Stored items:
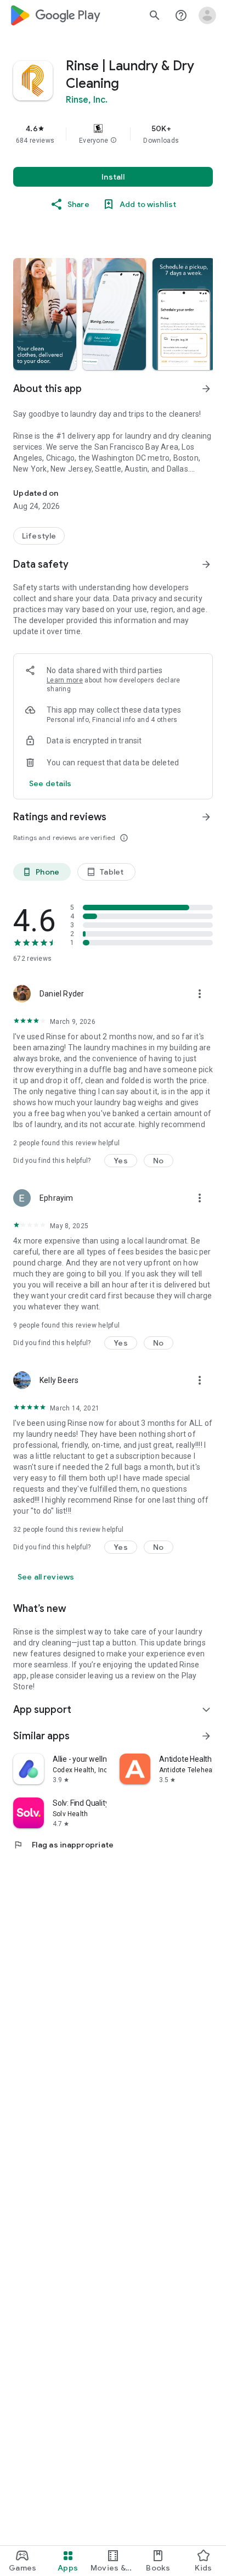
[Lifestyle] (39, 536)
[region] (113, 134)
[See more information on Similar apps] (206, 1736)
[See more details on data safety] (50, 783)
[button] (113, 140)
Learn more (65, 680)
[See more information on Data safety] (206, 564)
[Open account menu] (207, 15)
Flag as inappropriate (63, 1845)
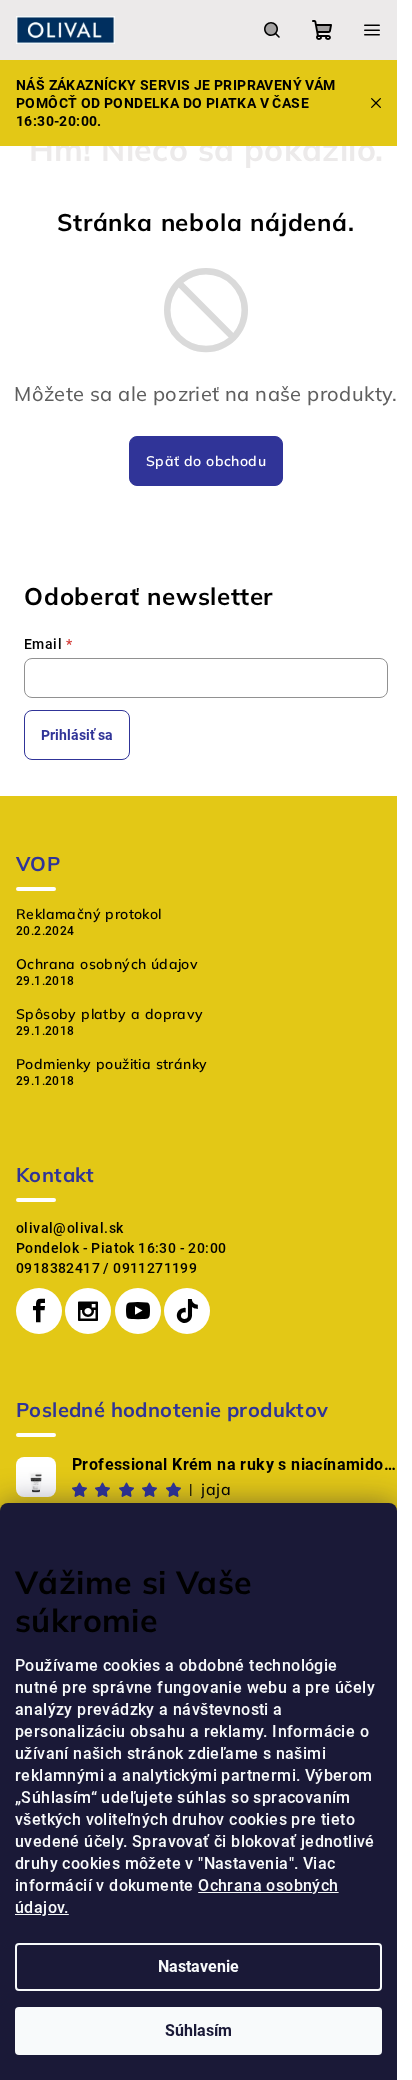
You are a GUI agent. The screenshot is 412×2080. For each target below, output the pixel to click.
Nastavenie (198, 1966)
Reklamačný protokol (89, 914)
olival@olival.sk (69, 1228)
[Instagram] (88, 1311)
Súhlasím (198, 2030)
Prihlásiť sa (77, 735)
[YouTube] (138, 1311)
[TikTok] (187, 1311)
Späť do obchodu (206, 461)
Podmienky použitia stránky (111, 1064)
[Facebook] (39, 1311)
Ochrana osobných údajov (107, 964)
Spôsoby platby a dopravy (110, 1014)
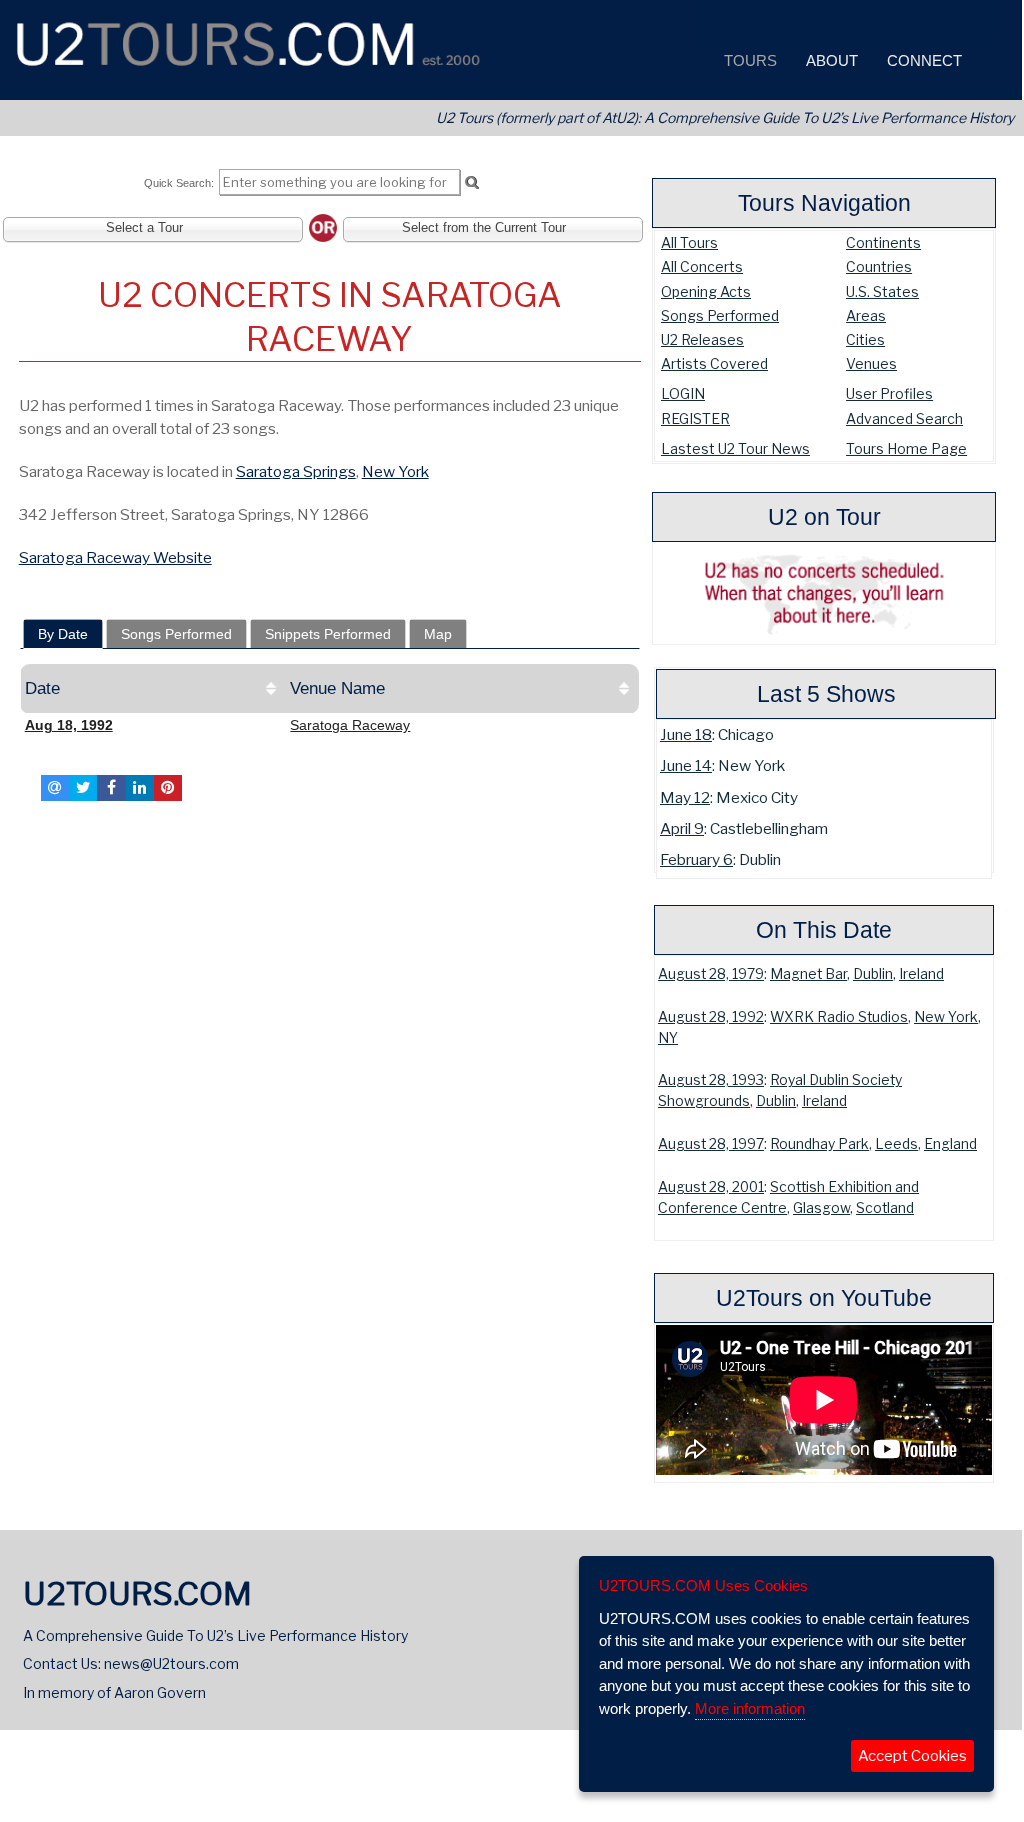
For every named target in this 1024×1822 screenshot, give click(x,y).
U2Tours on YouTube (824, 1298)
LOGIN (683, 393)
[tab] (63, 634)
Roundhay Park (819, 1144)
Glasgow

### Action item
List each line of the records that holds the string "more".

### Answer for this exercise
[See more information on Similar apps] (206, 1736)
[See more details on data safety] (50, 783)
Learn more (65, 680)
[See more information on Data safety] (206, 564)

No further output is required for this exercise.